Given instruction: Lay out the listing as a Markdown table with the columns Row and Line, starting at the line that has "Where should I" and stopping after the line that has "tap(877, 206)". Number each row and leave out any blank lines.

Source material:
·····

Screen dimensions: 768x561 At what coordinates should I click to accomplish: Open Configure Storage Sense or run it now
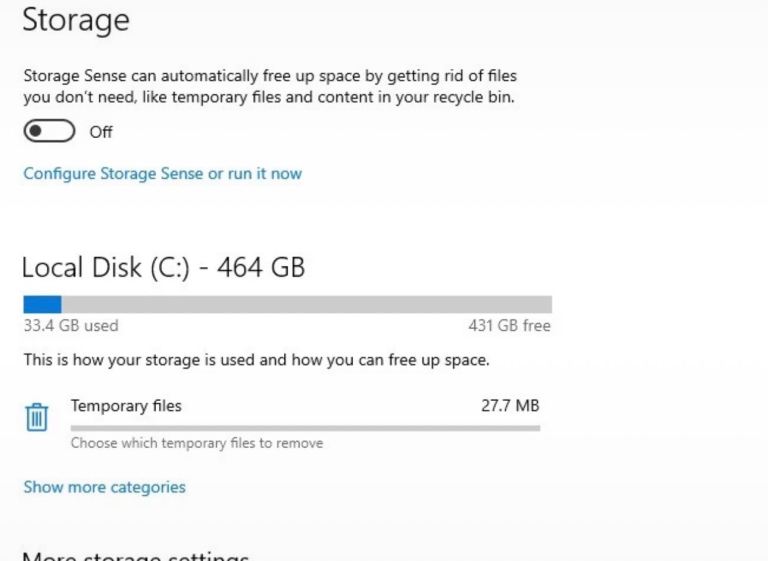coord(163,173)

·····

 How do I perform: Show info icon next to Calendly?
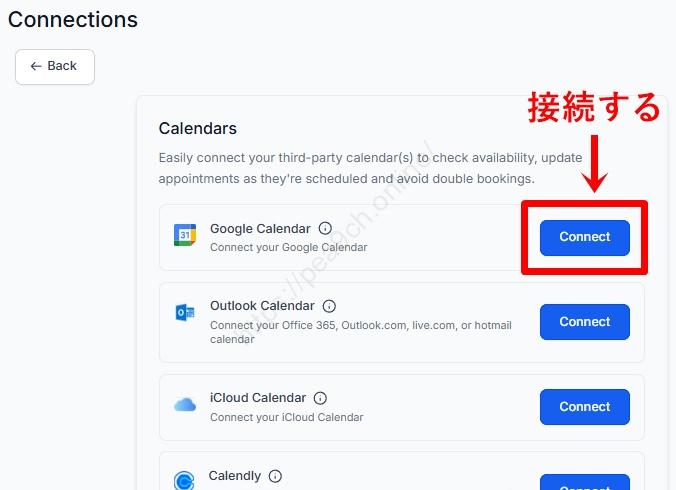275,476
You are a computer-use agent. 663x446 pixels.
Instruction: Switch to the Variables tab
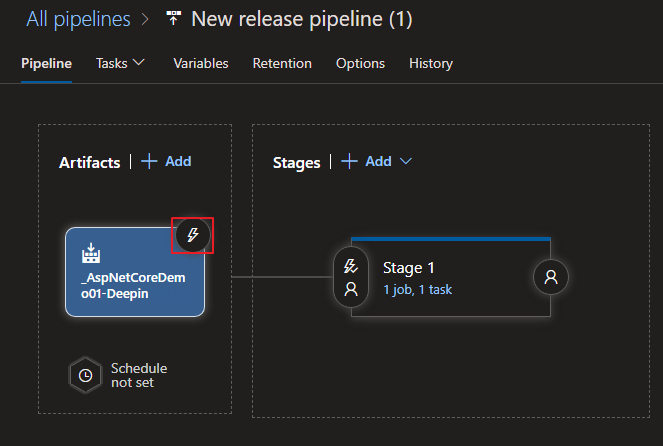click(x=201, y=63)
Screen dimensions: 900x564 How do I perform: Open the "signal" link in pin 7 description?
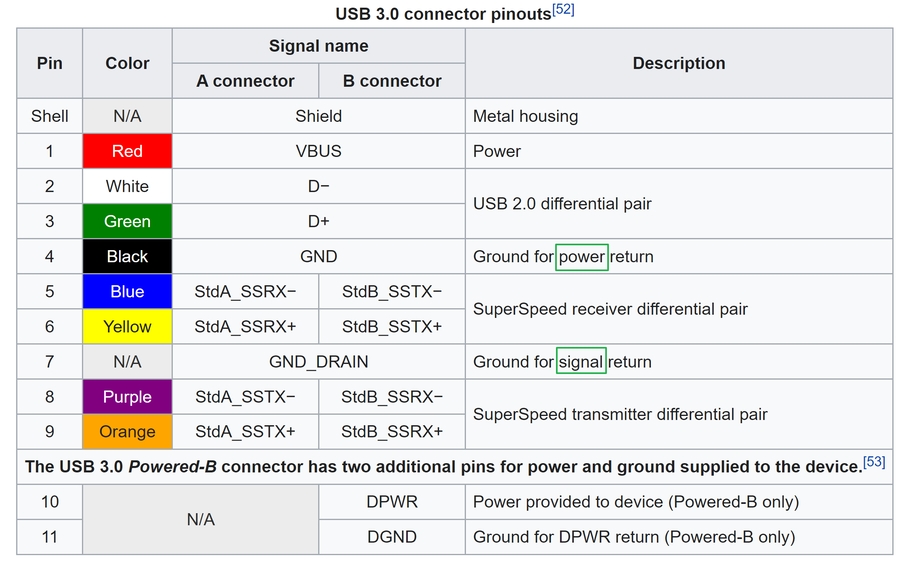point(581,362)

·····

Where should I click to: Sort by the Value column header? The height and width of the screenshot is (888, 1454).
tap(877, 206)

·····

Solution to this task:
| Row | Line |
|---|---|
| 1 | Where should I click to: Sort by the Value column header? The height and width of the screenshot is (888, 1454). |
| 2 | tap(877, 206) |